◆ WHAT THE TASK REQUIRES ◆
Transcribe the lines of the listing without alteration, everything from the line containing "Uncheck the Aktiven? checkbox" down to the line containing "pyautogui.click(x=55, y=342)", including both of those lines.

◆ Extracted data entries ◆
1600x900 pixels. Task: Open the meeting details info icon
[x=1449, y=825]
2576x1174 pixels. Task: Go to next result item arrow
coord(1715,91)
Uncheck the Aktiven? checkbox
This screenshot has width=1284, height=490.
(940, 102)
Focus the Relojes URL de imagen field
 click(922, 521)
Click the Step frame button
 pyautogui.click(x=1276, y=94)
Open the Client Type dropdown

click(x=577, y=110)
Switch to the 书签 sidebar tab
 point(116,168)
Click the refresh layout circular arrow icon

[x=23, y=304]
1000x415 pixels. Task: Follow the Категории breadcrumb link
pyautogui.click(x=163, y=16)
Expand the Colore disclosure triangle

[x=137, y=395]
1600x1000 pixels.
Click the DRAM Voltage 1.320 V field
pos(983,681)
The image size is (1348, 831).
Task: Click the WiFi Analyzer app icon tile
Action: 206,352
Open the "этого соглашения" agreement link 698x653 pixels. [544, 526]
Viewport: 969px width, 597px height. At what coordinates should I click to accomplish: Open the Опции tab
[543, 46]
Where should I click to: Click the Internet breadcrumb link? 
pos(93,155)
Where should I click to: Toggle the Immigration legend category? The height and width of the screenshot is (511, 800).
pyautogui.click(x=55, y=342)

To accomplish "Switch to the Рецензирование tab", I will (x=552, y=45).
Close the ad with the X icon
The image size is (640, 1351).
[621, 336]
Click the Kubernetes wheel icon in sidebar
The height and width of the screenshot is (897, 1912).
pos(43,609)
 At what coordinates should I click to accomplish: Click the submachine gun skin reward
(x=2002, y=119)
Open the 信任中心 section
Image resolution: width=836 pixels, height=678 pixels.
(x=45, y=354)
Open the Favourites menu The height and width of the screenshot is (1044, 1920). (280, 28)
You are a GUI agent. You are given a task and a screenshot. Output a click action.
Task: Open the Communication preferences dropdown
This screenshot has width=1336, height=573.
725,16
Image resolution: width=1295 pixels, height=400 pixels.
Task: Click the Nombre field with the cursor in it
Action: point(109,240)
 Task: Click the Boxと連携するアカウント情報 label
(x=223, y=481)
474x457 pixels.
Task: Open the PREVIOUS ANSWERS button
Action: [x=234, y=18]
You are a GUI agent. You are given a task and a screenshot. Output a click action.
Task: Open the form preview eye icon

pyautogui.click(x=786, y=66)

◆ COMPLETE RESPONSE ◆
Uncheck the Aktiven? checkbox
This screenshot has width=1284, height=490.
(940, 102)
Focus the Relojes URL de imagen field
 click(922, 521)
Click the Step frame button
 pyautogui.click(x=1276, y=94)
Open the Client Type dropdown

click(x=577, y=110)
Switch to the 书签 sidebar tab
 point(116,168)
Click the refresh layout circular arrow icon

[x=23, y=304]
1000x415 pixels. Task: Follow the Категории breadcrumb link
pyautogui.click(x=163, y=16)
Expand the Colore disclosure triangle

[x=137, y=395]
1600x1000 pixels.
Click the DRAM Voltage 1.320 V field
pos(983,681)
The image size is (1348, 831).
Task: Click the WiFi Analyzer app icon tile
Action: 206,352
Open the "этого соглашения" agreement link 698x653 pixels. [544, 526]
Viewport: 969px width, 597px height. At what coordinates should I click to accomplish: Open the Опции tab
[543, 46]
Where should I click to: Click the Internet breadcrumb link? 
pos(93,155)
Where should I click to: Toggle the Immigration legend category? The height and width of the screenshot is (511, 800).
pyautogui.click(x=55, y=342)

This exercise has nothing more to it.